## Problem to work on
Say how many lines of the entries below include "agent", giving nothing but that number.

## Task material
══════
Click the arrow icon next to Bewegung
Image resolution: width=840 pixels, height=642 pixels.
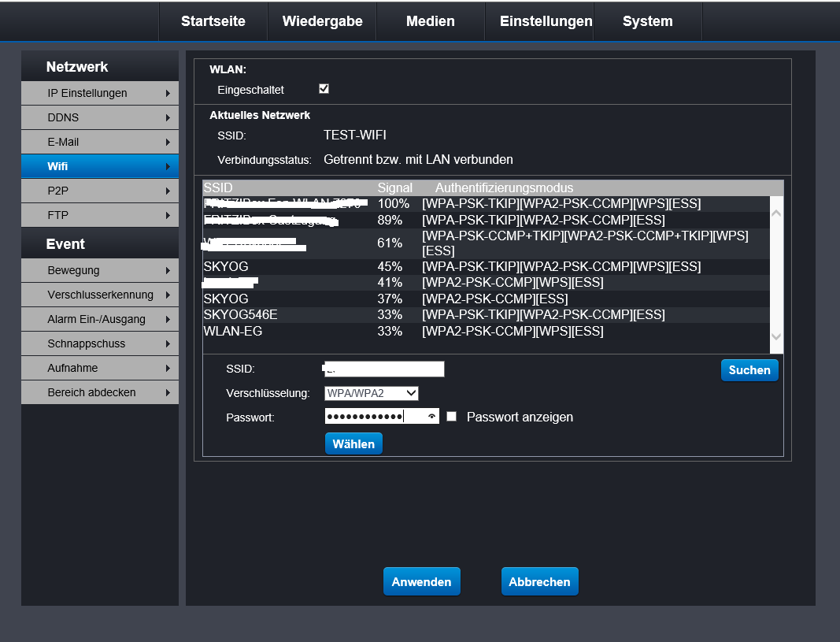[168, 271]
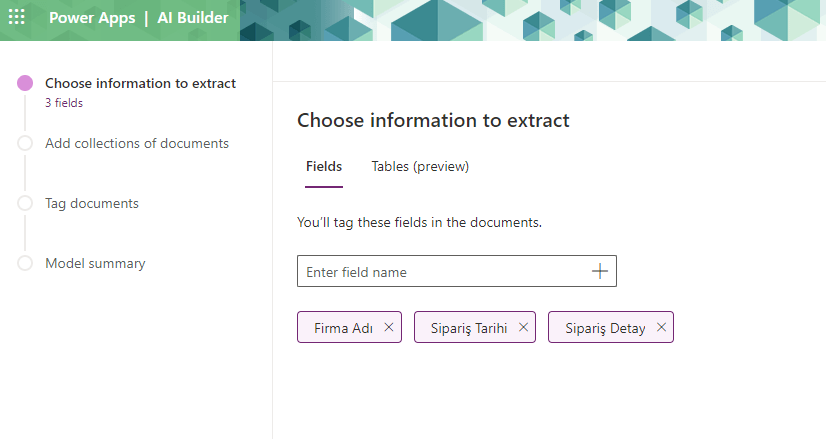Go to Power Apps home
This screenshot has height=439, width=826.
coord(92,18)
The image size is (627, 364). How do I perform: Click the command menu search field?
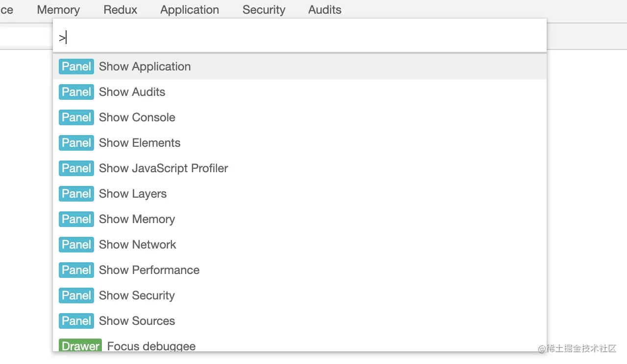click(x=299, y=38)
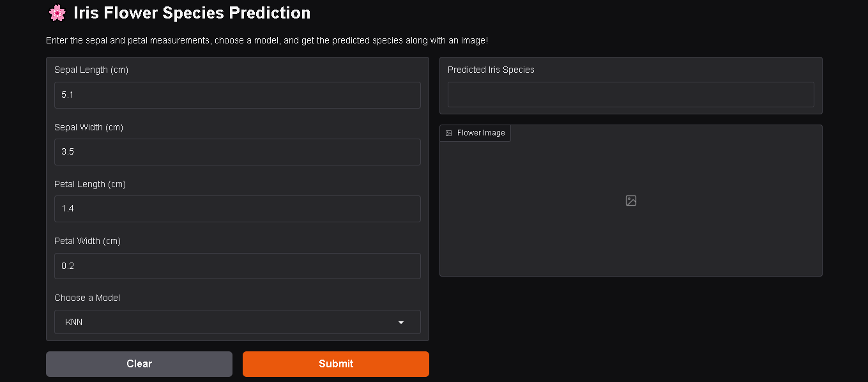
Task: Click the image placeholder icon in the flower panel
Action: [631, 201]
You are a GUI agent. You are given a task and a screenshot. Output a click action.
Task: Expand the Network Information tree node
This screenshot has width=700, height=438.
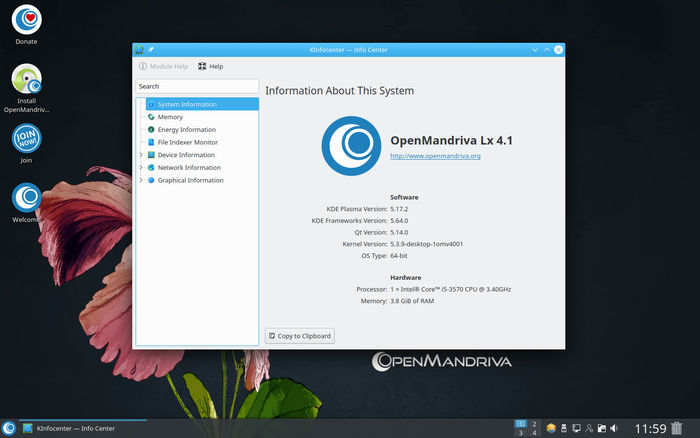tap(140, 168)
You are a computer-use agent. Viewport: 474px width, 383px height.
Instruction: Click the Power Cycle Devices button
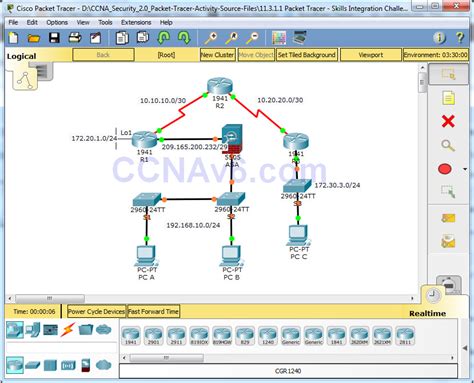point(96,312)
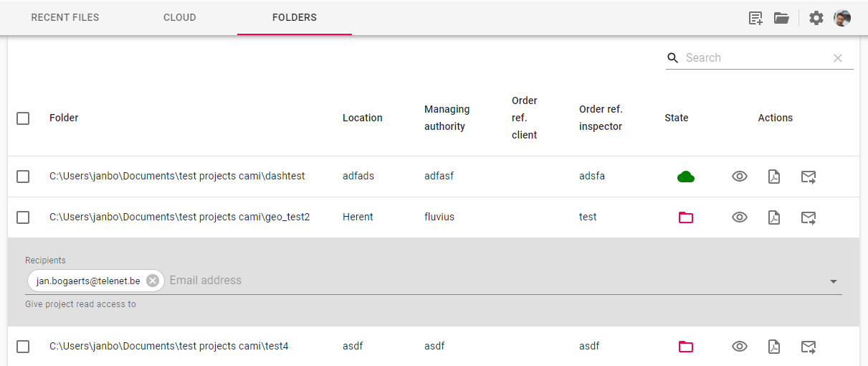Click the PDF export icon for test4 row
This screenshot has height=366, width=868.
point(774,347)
══════
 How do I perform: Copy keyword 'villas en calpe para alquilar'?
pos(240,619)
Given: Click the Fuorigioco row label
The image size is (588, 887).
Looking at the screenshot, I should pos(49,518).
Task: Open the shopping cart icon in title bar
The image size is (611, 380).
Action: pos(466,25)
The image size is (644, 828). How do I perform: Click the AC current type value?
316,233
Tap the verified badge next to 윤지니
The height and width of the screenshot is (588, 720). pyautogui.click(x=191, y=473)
══════
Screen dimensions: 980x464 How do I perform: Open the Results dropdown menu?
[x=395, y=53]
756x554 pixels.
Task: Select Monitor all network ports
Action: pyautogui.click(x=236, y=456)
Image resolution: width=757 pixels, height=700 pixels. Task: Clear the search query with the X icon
══════
## Reply to the task
2